JULY 29 JOURNAL ENTRY: Just finished reading the fiction by Kristin Hannah titled The Four Winds. A hardscrabble account set within the period of time of the last century in America called, aptly enough, the Dust Bowl. The period just following the crash of ’29 and the Great Depression became a decade of scourge upon the land. Of course the ravages of this third decade of the 20th century are well documented and etched in our grandparents’ memories; although many of our young people today most probably know nothing about it.
As is Hannah’s style, the descriptions of the jagged edges of everyday life in the midwestern and southern United States is brutally portrayed by her detailed wordsmithing. The great migration to California, the land of milk and honey in the bountiful farm fields of the San Joaquin Valley required a harsh determination by the destitute families who came there with nothing but the rags on their backs after having held on to their farms back home for as long as they possibly could, out of pride and loyalty to the land. Beaten down by the wind and lack of rain, the arid desolation finally drove them West to the promised land.
The main character, Elsa Martinelli, is a dull, overlooked personality whose light begins to shine when she marries the erstwhile son of an upstanding, hard working Italian family, wheat farmers in her small Texas hometown. She learns about the freedom and loyalty of a loving stalwart farm couple, and bears two children with their alcoholic, idealistic yet unmotivated son, who cannot bear the hardship as time wears on. He leaves in the night, abandoning his land and family and is forgotten in the pages of the rest of the book. It is the struggle of Elsa and her young son and daughter to survive which fills the pages of the remainder of the saga. And the light that begins to shine bright through her in the strength and courage she displays in the face of the dire, life threatening challenges of 1936 America during the Great Depression which dovetails into America’s reluctant entrance into the second World War in the 1940’s.

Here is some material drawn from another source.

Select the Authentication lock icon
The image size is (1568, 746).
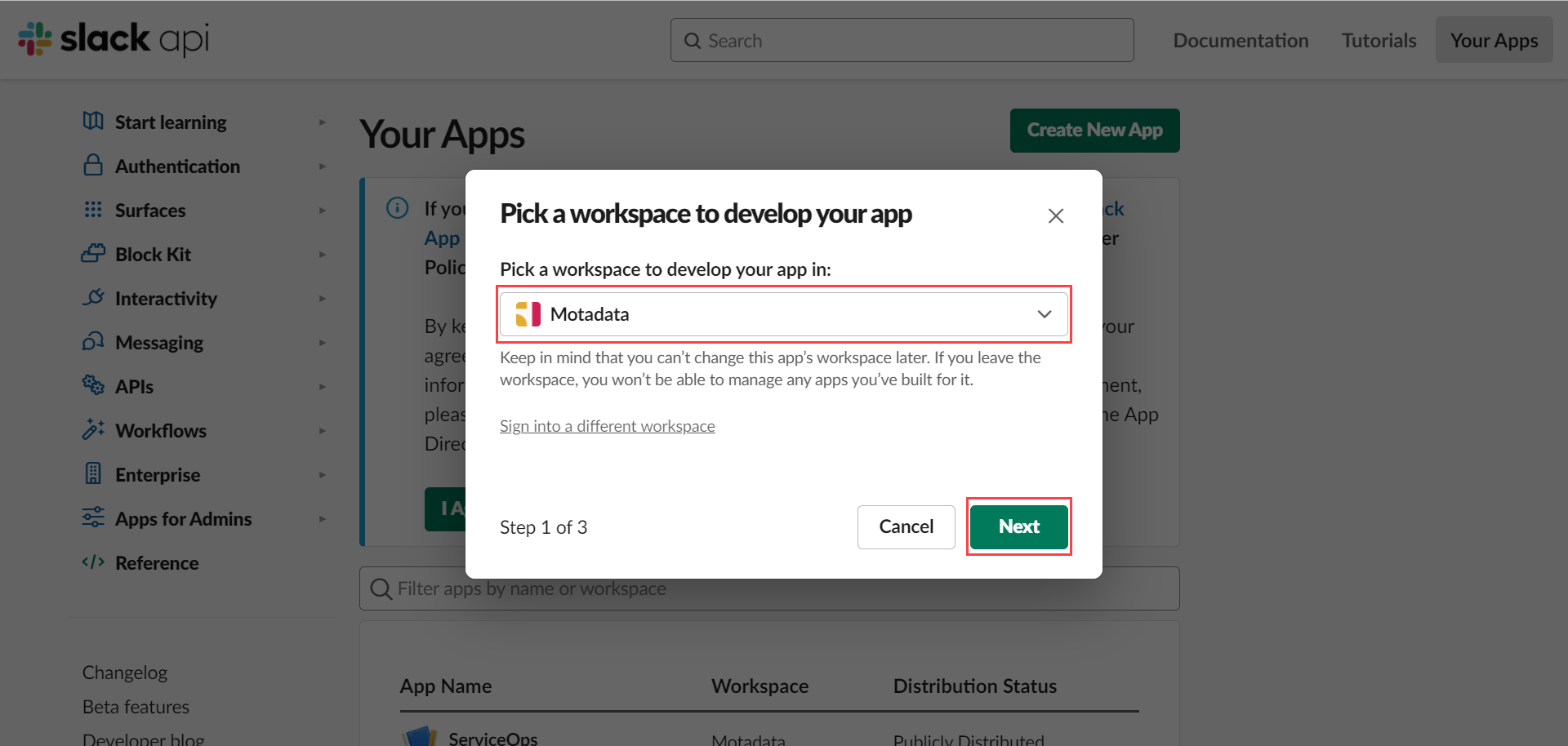(93, 165)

In the last half of her book, Hannah treats the issue of discrimination; the living conditions of the migrant farm workers trapped in the cycle of debt in the ‘labor camps’ or banished to squalid living conditions in outskirts of towns, living in tents, open air or makeshift camping out of trucks and cars which brought them to California. The author brings up the specter of the organizing of the workers and their families by the communist party “Workers Alliance” and they buck the big money farm owners , and stage what would probably have been one of the first wave of strikes demanding fair wages for California field workers.

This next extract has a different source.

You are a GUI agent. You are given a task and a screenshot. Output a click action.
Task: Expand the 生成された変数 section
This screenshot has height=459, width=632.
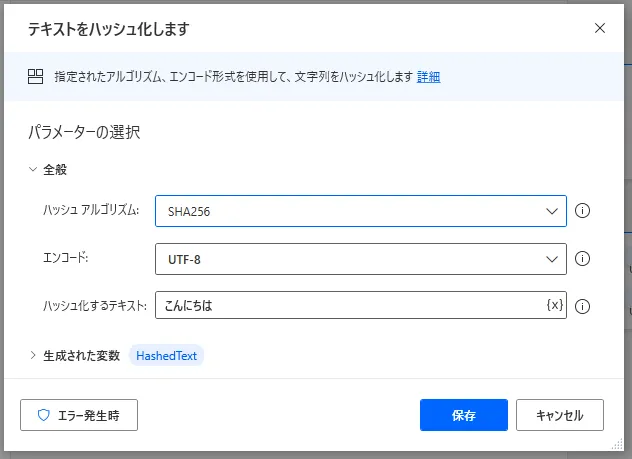point(33,355)
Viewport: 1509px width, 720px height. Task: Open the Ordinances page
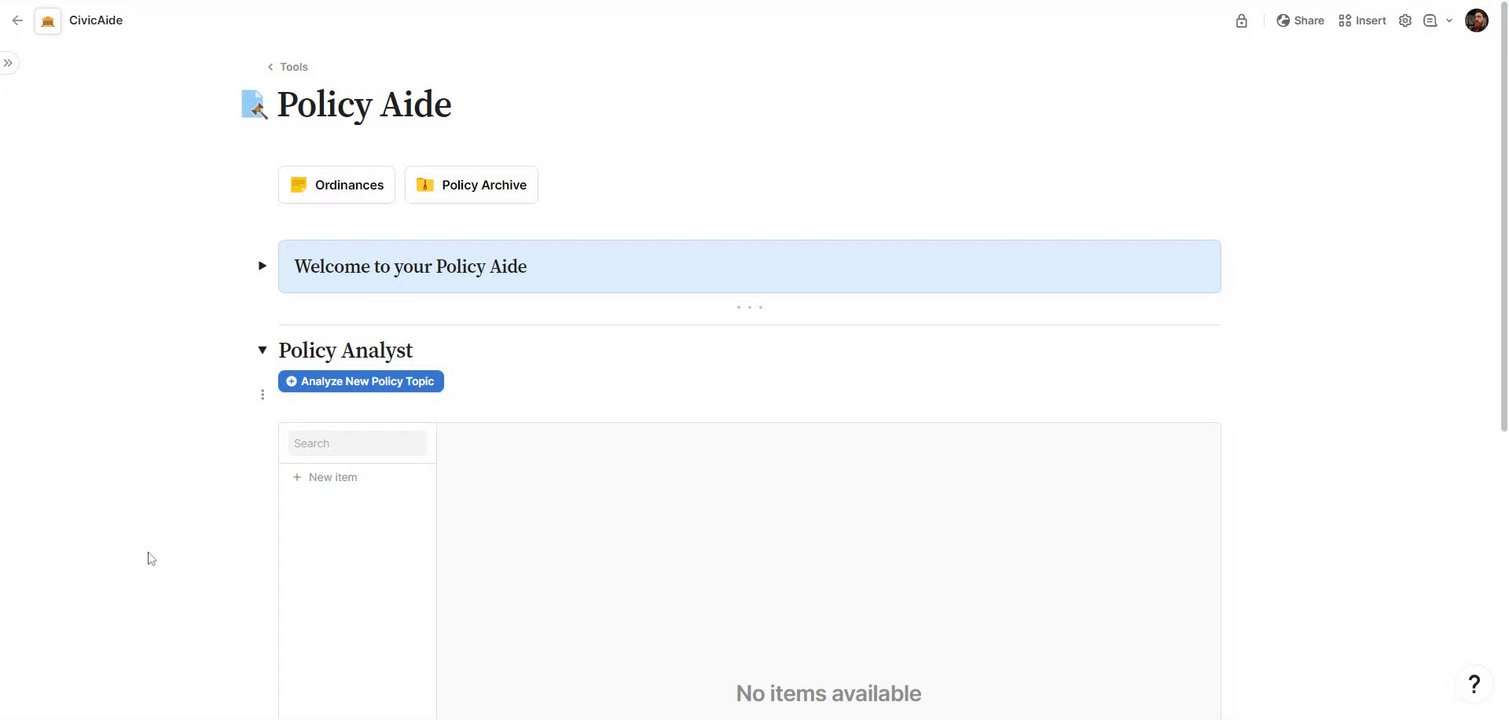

This story, yet another depiction by Ms. Hannah of life and times which seem eerily similar though distinctly juxtaposed in many ways, points in striking ways in my mind to the state of our country here in the second decade of the twenty-first century. By that I mean, a state of turmoil and chaos across the land in a variety of cultural and political arenas. Though we are facing extreme strife and the challenge of a worldwide virus out of which political policy was made which has destroyed the American as well as world economy, this challenge appears much more to be a man made one than the extremes faced in the 1930’s in America during Roosevelt’s administration.
We live, in 2021, in a time when we enjoy a plenty and a prosperity unheard of in any time in world history. We want, really, for nothing and even our poorest enjoy an unprecedented standard of living, here in America as well as worldwide. (I refer you to Steven Pinker’s book Enlightenment Now: The Case for Reason, Science, Humanism, and Progress for all the graphs, charts and stats on this) So, when we look at the disruption economically as well as the cultural and social upheavals we are currently experiencing, the times of the Dust Bowl and the Great Depression may seem to mirror those in which we currently live, yet they are vastly different.

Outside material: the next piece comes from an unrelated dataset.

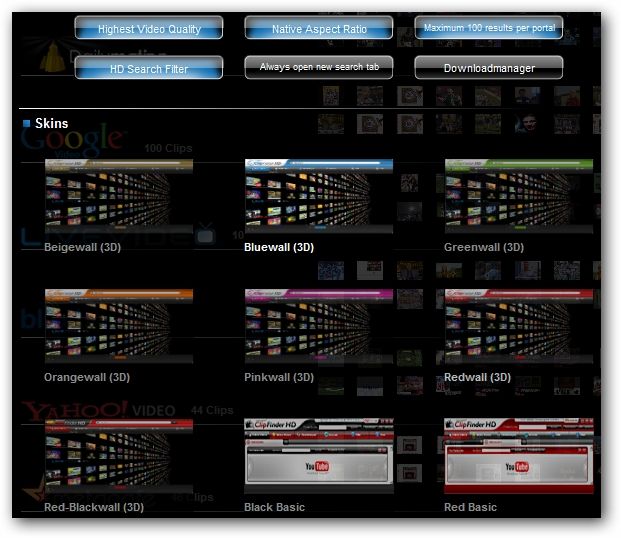Click the Skins section header
This screenshot has height=538, width=621.
[x=51, y=123]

There are a couple reasons for this disparate reality in my opinion. For one thing, the twentieth century evolved within an America which embraced a hard working American society whose people believed in God and country. A country, in fact, into which they had immigrated in order to gain that freedom to live in the faith of their choosing and to work to gain economic freedom and prosperity.
Secondly, the twenty-first century has unfolded with extreme prosperity and advanced technology within an overwhelmingly secularized, progressive society. I would go so far as to say spoiled and narcissistic to the degree that greed has become the god of our culture and our political class. There is no shame in relying on the government dole, for those who have fallen through the cracks, while there is no shame in the crass disregard for any type of moral compass on the part of our technocrats and our unabashed ruling elite class in our corrupted political and bureaucratic structures.
The only stark similarity is the entrance in spades of Marxist communism, disguised as socialism, as it’s dark hand takes over our institutions and reshapes, “fundamentally transforms” as Obama declared, our beloved land. Our young people appear ripe for the picking, and we are smack dab falling into yet another turn-of-a-century tumult of destruction. This time, the responsibility of the culmination of the chaos falls on we the people ourselves. We have allowed the Dust Bowl and Depression of the 30’s to come to fruition in the form of tyranny in our own time. The tyranny of Marxist socialism.
I hope you read Kristen Hannah’s latest book. It was, coincidentally enough, written and published in 2020, during the height of the lockdowns driving the economic chaos of that year and beyond.